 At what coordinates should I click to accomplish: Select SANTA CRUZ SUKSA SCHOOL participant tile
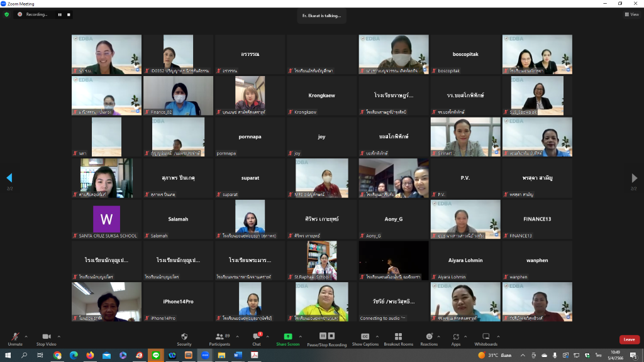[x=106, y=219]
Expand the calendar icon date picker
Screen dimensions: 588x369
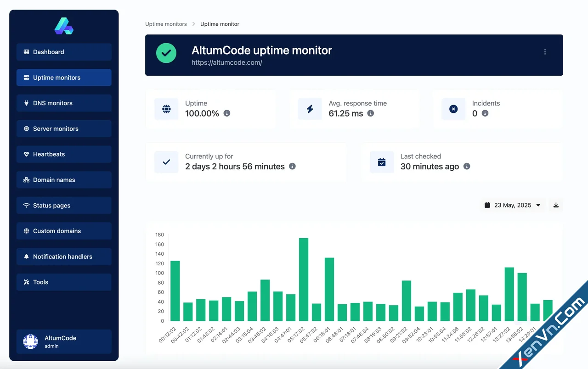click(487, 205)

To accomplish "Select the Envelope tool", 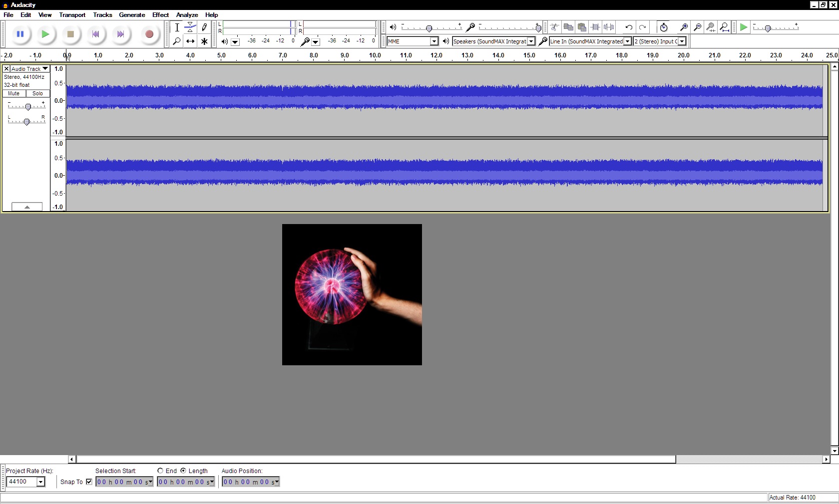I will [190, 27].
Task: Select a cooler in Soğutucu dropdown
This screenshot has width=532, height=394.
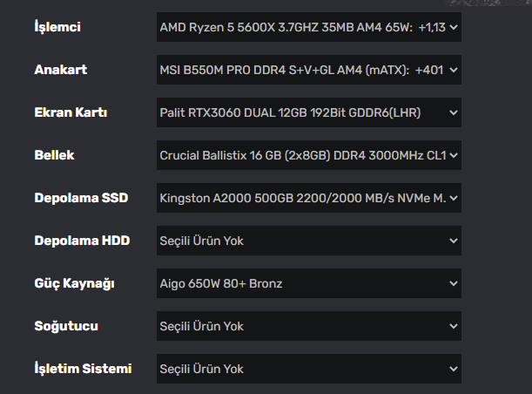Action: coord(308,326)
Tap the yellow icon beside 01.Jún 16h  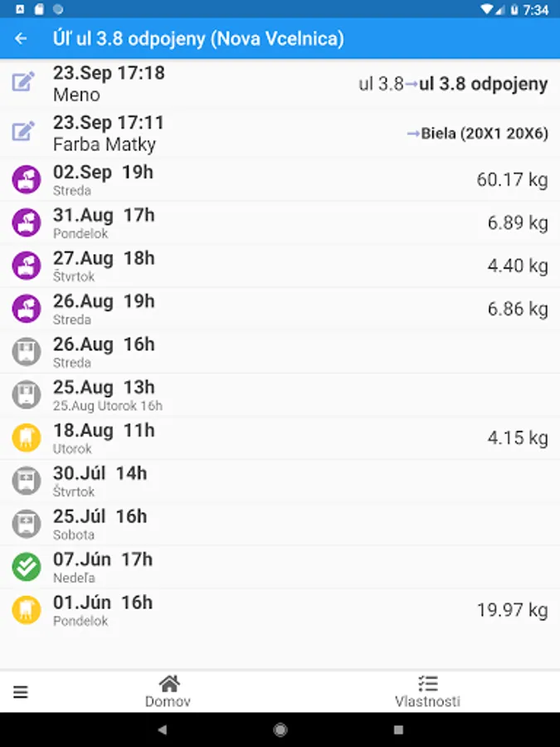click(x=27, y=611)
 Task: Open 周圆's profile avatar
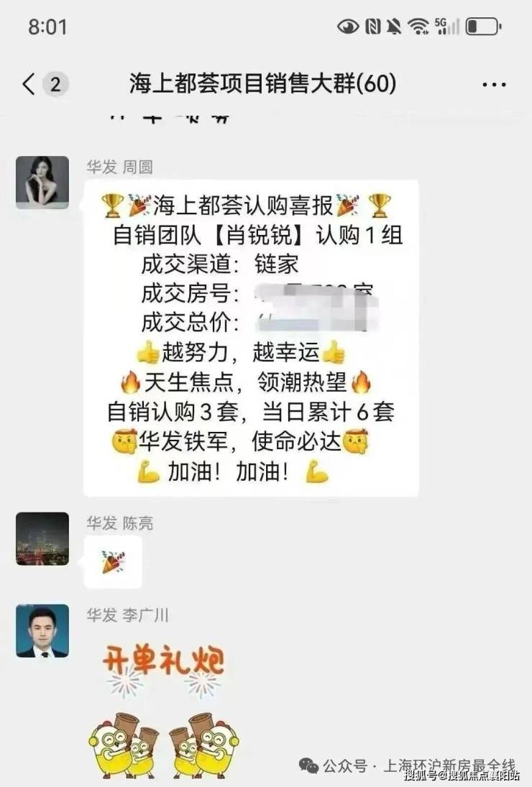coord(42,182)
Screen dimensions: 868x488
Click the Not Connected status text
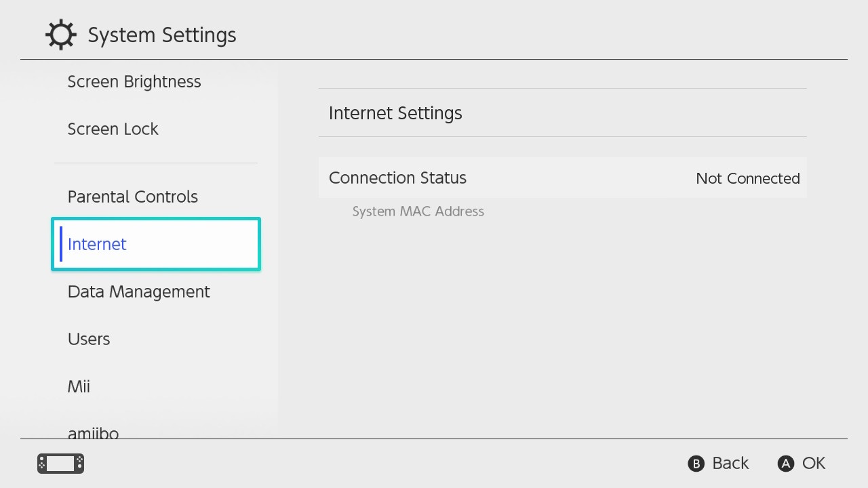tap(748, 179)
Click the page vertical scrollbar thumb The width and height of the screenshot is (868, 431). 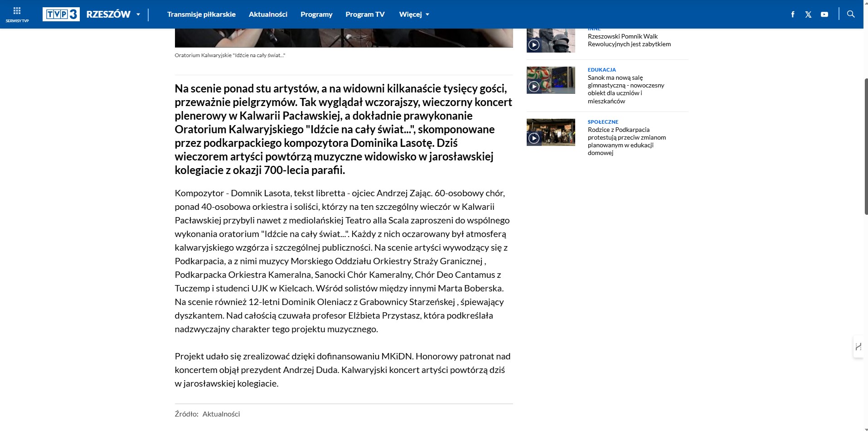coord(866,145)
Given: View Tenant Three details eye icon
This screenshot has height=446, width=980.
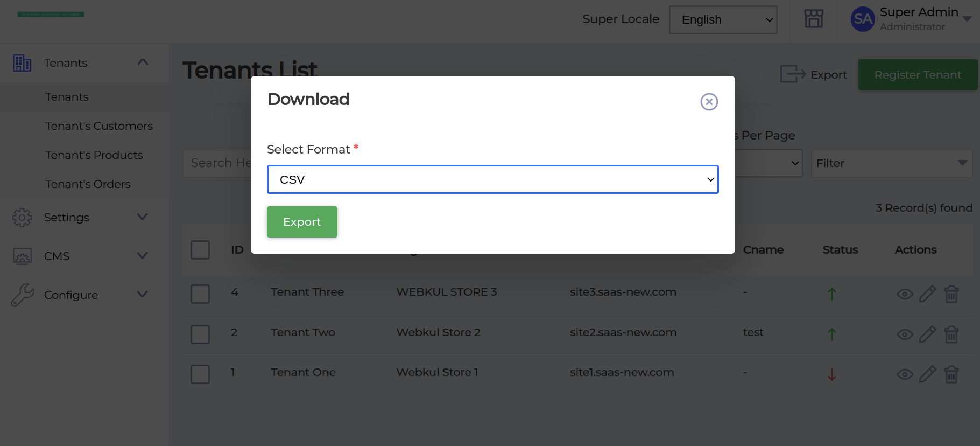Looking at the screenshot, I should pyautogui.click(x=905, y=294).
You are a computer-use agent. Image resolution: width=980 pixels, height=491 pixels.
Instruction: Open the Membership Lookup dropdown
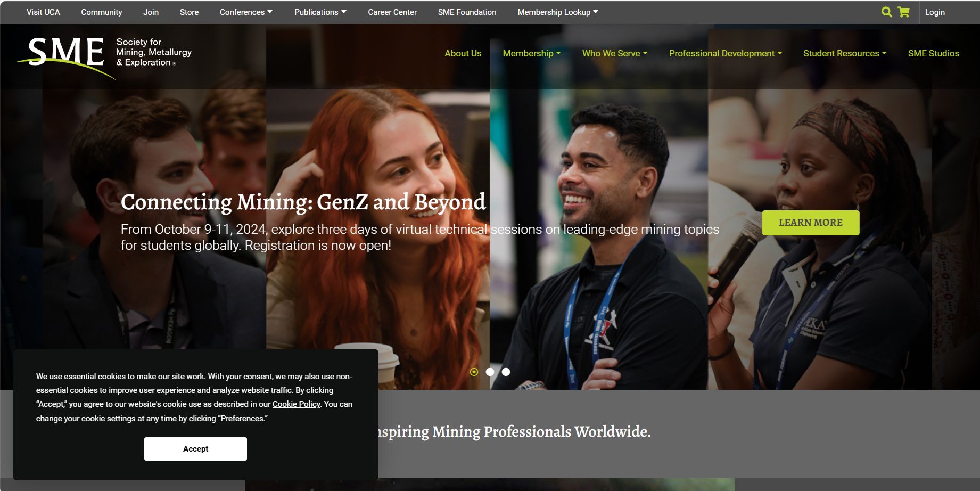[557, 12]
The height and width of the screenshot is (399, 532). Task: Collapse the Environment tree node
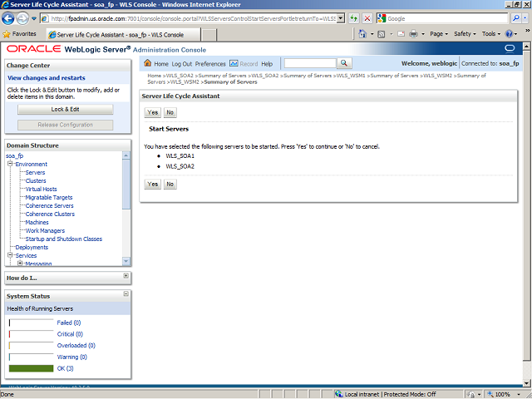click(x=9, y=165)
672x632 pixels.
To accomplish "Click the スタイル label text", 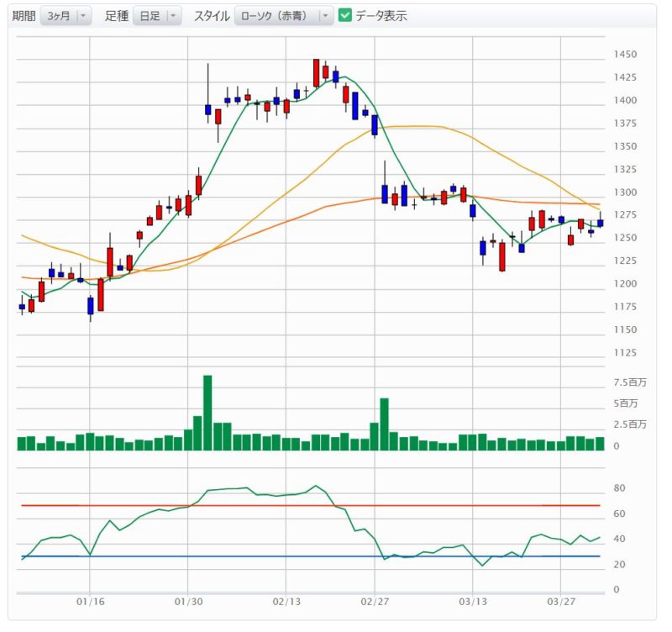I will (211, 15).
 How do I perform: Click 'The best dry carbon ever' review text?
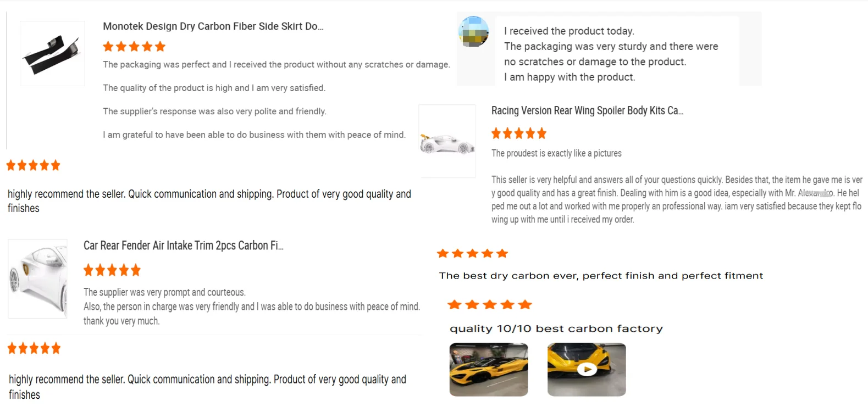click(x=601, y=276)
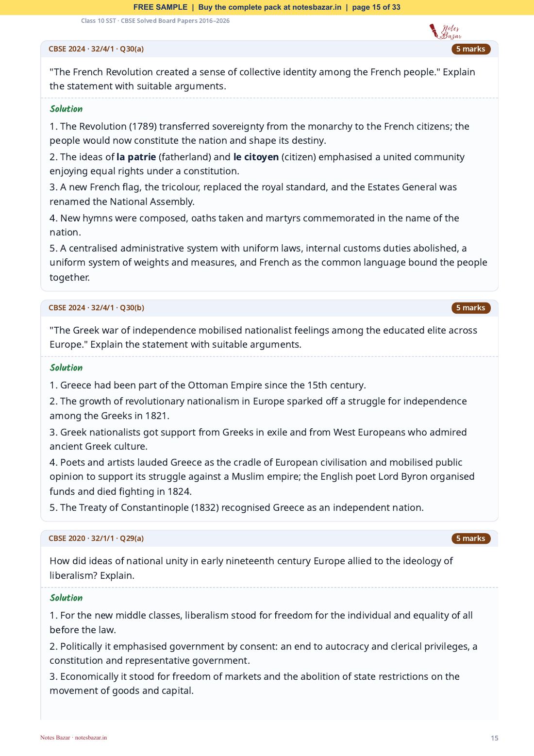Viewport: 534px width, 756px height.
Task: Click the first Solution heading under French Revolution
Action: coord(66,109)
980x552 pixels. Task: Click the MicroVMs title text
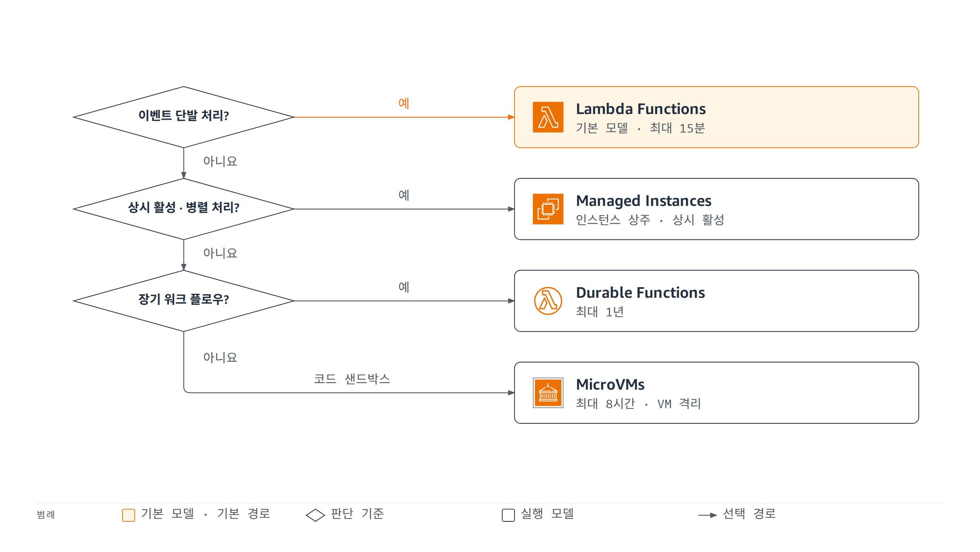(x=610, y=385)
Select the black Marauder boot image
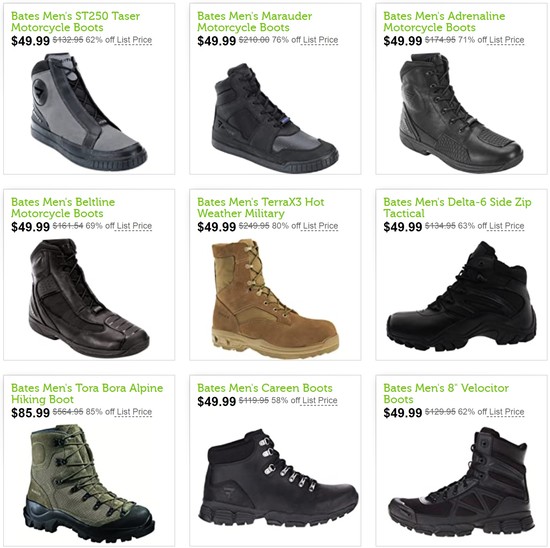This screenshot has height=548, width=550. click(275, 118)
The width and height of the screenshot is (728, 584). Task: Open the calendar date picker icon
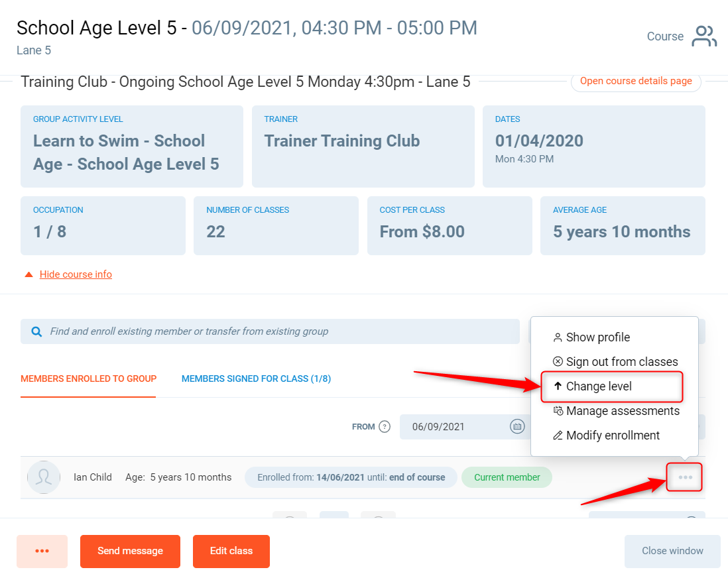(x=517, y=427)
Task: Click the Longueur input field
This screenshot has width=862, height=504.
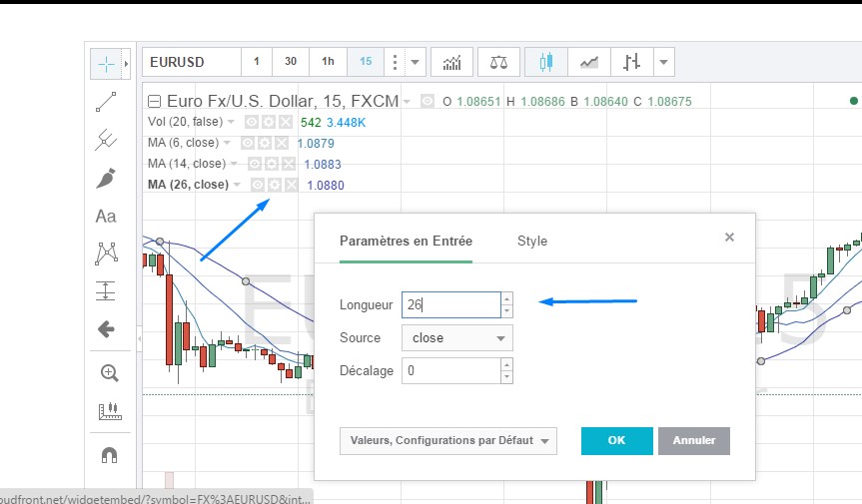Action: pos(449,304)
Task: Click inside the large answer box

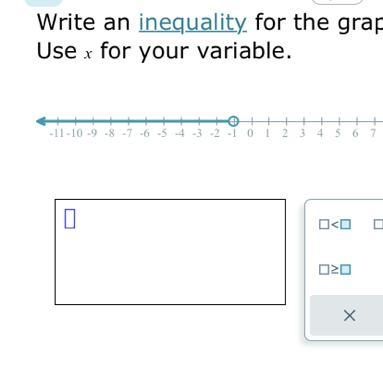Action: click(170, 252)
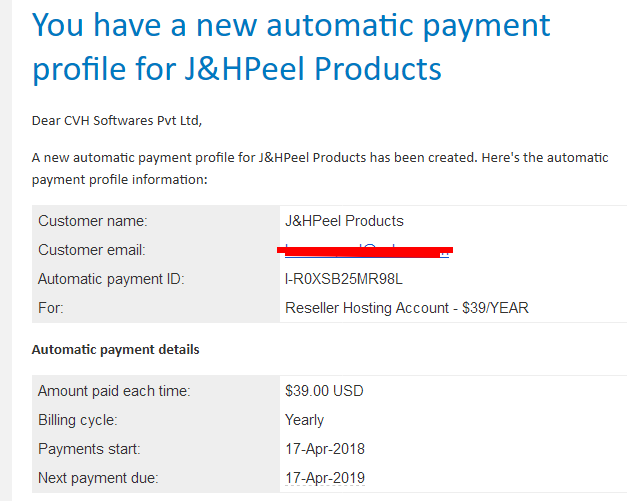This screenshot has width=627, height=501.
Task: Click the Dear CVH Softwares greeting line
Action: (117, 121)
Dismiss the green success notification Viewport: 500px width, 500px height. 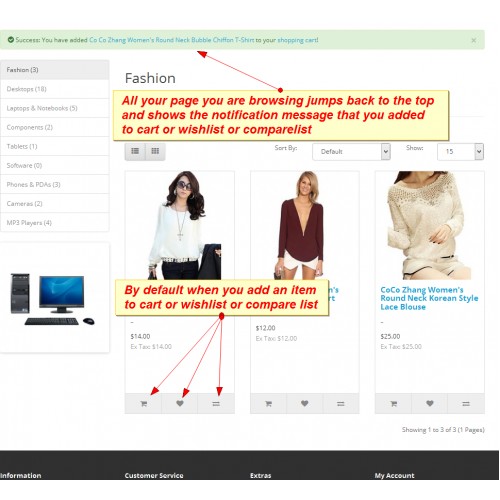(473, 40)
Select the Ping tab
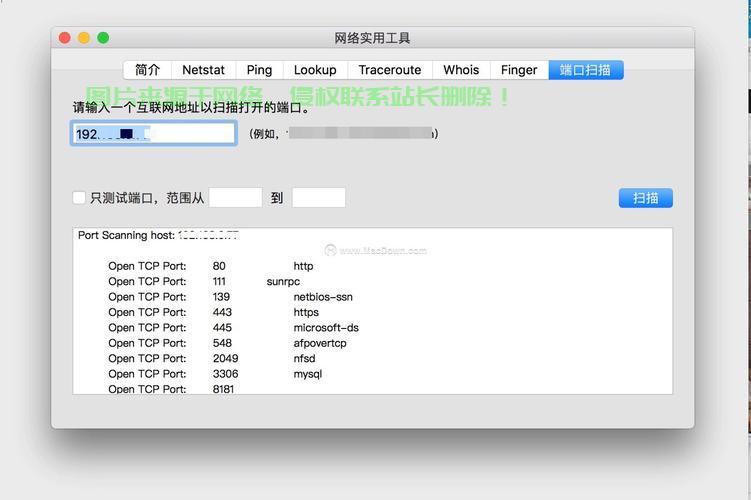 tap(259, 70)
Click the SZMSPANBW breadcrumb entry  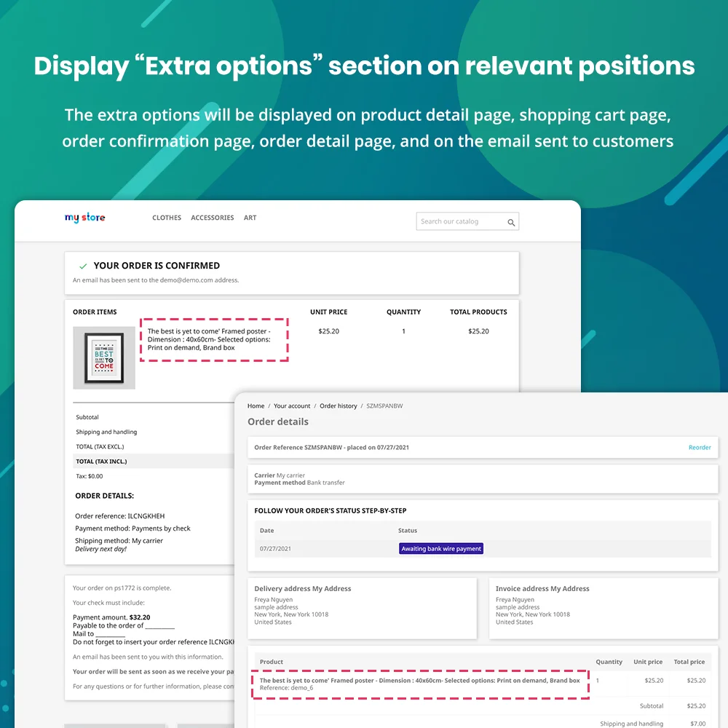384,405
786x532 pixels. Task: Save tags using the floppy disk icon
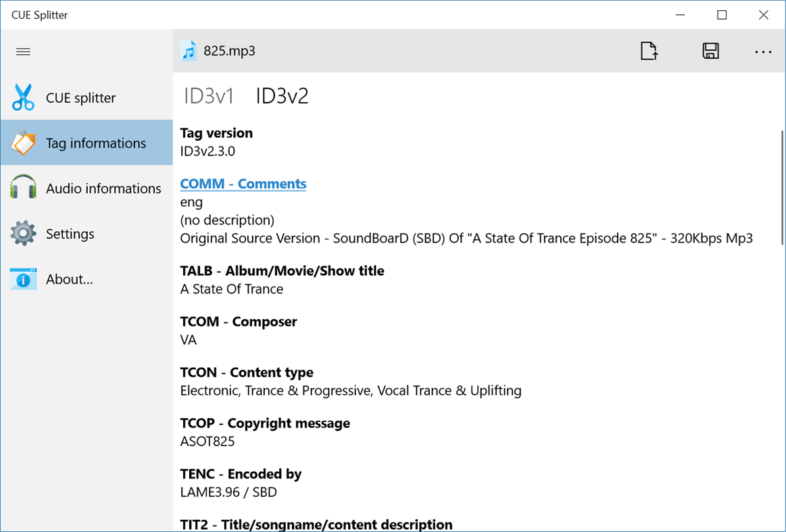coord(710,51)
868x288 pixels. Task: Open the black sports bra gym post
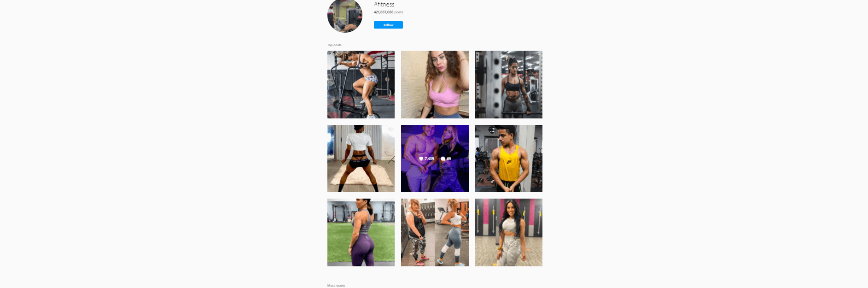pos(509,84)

□ □ □

◆ **AIM OF THE TASK**
The answer must be an exact transcription of the lines from the one containing "786x532 pixels. Task: Save" through the last line of the records above, both included, with no pictures.

◆ **YOUR SOLUTION**
786x532 pixels. Task: Save tags using the floppy disk icon
coord(710,51)
868x288 pixels. Task: Open the black sports bra gym post
pos(509,84)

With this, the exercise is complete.